▶ **TASK STATEMENT**: Look below for the line with "This screenshot has height=471, width=1358.". Retype it and every line after it to the end, exactly, but leave out the pictures.

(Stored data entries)

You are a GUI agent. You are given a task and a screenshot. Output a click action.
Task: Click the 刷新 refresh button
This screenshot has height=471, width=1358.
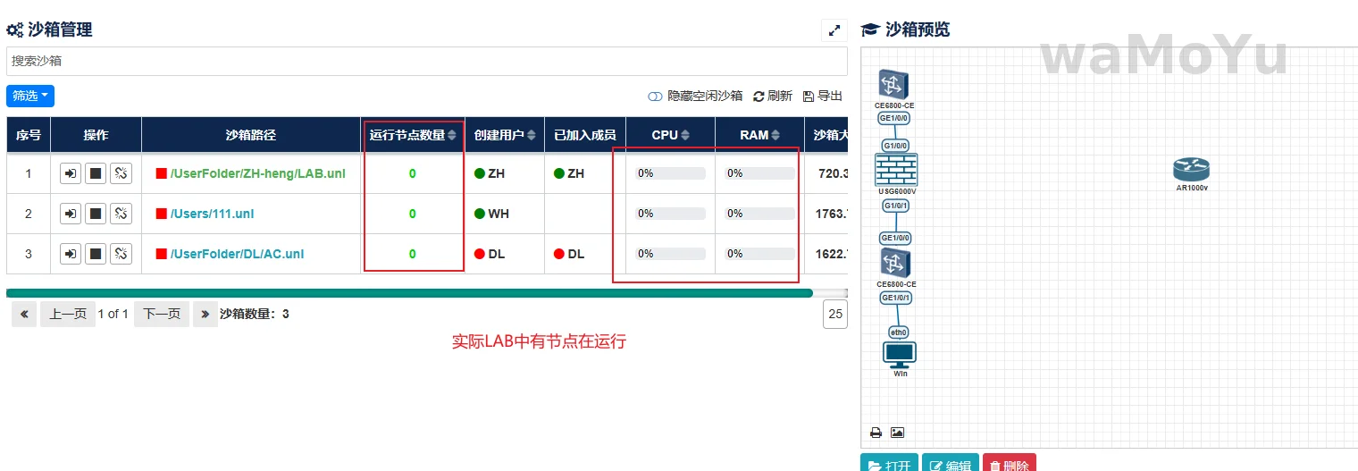pos(773,97)
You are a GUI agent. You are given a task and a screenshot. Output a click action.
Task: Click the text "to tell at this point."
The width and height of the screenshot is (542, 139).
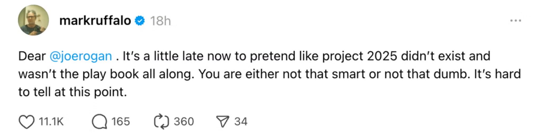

▶ **PROBLEM SOLUTION**:
This screenshot has height=471, width=1358.
pos(773,97)
You are a GUI agent. You are given a task and a screenshot. Output a click action.
Task: Click the text "to tell at this point."
The width and height of the screenshot is (542, 139).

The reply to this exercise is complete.